“And at three in the afternoon Jesus cried out in a loud voice, ‘Eloi, Eloi, lema sabachthani?’ (which means ‘My God, my God, why have you forsaken me?’).” – Luke 15:34
“And being found in appearance as a man, he humbled himself by becoming obedient to death— even death on a cross!” – Philippians 2:8
Paul’s letter to the church of Philippi was written in a time of persecution and incarceration. It was not the first time the apostle was in prison for the sake of the Gospel, but he knew this situation was part of his discipleship journey. Instead of lamenting his condition, he overflows with joy as he is not thinking about himself but pleading for unity, joy, and reconciliation in that community. I can picture a warm smile on Paul’s face as if he knew that this letter was to reach beyond walls, chains, and time.
Christians have struggled for centuries, Paul’s joyful letter did not exempt him from that, and we are not exempt either. While we seek to be “like-minded, having the same love, being one in spirit and of one mind.” often, this is not easy. There is exhaustion, a global pandemic, political polarization, war, doctrinal differences, racism, and the list continues.

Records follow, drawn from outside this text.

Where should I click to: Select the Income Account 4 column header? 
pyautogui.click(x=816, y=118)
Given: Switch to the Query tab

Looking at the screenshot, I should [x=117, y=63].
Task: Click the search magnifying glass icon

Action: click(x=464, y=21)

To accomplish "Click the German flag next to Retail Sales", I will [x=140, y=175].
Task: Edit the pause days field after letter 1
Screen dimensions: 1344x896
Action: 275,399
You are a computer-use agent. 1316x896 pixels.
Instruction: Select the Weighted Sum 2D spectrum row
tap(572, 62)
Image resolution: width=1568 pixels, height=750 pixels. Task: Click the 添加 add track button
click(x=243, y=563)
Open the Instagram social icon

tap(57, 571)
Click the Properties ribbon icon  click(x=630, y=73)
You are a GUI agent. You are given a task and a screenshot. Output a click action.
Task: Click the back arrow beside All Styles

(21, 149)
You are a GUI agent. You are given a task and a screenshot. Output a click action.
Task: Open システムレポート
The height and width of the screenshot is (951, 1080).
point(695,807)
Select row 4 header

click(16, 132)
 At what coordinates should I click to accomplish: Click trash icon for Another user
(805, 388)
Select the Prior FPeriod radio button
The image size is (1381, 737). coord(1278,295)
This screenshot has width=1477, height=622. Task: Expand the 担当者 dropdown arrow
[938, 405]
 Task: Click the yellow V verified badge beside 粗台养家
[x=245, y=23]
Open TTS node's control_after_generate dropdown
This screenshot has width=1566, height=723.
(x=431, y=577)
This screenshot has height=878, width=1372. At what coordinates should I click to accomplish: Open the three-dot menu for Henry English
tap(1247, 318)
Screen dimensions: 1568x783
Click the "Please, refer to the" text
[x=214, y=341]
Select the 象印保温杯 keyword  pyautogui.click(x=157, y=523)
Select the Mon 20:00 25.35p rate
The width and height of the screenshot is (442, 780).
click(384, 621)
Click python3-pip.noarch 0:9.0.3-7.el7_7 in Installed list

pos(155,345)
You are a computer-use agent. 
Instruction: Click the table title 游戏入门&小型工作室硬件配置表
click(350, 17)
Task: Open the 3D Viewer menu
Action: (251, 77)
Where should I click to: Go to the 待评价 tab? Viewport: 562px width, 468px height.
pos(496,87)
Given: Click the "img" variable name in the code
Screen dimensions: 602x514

We are broken people; we are hurting. We all have bright and dark days. Taking joy in the Lord doesn’t mean having a toxic theology in which you hide your sorrow and are happy all the time. Can I be faithful when I have questions? While overwhelmed with grief? Can times of darkness and despair be overcome? What do I do when a harsh medical diagnosis takes my cool away? What do I do when all I can ask is why?
I may not have all the answers, but I do know the one I am referring to; I know “my God.” The psalm Jesus recites by heart when he is at the lowest point of suffering moves from supplication to praise directed to the one he knew intimately.
Jesus entered the darkness so we could walk in the light. In dark moments, when we are at the end of the rope, we can rely on God, just like Jesus did at the cross. We can join Jesus’s cry, “My God, my God, why have you forsaken me?” not only as a cry of lament but one of hope and comfort.
God of Love, thank you for listening to our questions, thank you for your presence in the darkest moments. We pray for humble hearts and transformed minds so that we may think the thoughts that You would have us think, so that we may be a channel of your love to others, instead of trying to run the world in our terms. Thank you for your Son and his example of faithfulness in the darkest times. Amen.